PAGE TEXT:

....................

Beyond covering those gaps, processing a file once and fanning the result out to every server that needs it removes redundant work for users who run more than one media server (a surprisingly common setup).


How a webhook fires through the system

A single inbound URL, POST /api/webhooks/incoming, handles every source.

                  ┌────────────────────────────────────────────────────┐
  Plex multipart ─►                                                    │
  Emby JSON     ──►  classify_payload  ──►  match server by Server.uuid│
  Jellyfin JSON ──►   (vendor sniff)         / Server.Id / ServerId    │
  Sonarr/Radarr ──►                                                    │
  {"path": ...} ──►                                                    │
                  └────────────────────────────────────────────────────┘
                                               │
                                               ▼
                       resolve_item_to_remote_path  →  apply path_mappings
                                               │              ▼
                                               ▼      canonical local path
                                  process_canonical_path
                                               │
                                               ▼
                                  registry.find_owning_servers
                                               │
                                               ▼
                                 ONE FFmpeg pass → frame dir
                                               │
                       ┌───────────────────────┼───────────────────────┐
                       ▼                       ▼                       ▼
            Plex bundle BIF         Emby sidecar BIF        Jellyfin trickplay
            +scan trigger           +Library/Media/Updated  +Items/{id}/Refresh

Per-publisher exceptions are isolated: if Jellyfin's manifest write fails the Emby sidecar still lands. The dispatcher returns a per-publisher status list so you can see exactly what happened.

....................

BRIEF A: Return the part of the webhook text that begins at the words "Beyond covering those" and stops after "handles every source.".
BRIEF B: In the webhook text, what single inbound URL handles every source?
Work only from the webhook text.

DATA SEGMENT:
....................

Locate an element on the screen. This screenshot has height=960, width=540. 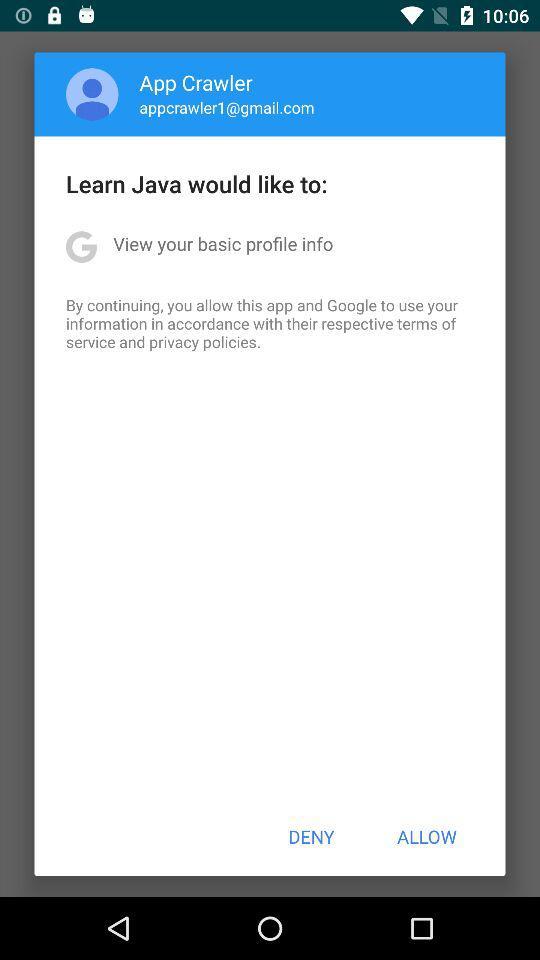
the deny icon is located at coordinates (311, 836).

....................

RESPONSE BOX A:
Beyond covering those gaps, processing a file once and fanning the result out to every server that needs it removes redundant work for users who run more than one media server (a surprisingly common setup).


How a webhook fires through the system

A single inbound URL, POST /api/webhooks/incoming, handles every source.

RESPONSE BOX B: POST /api/webhooks/incoming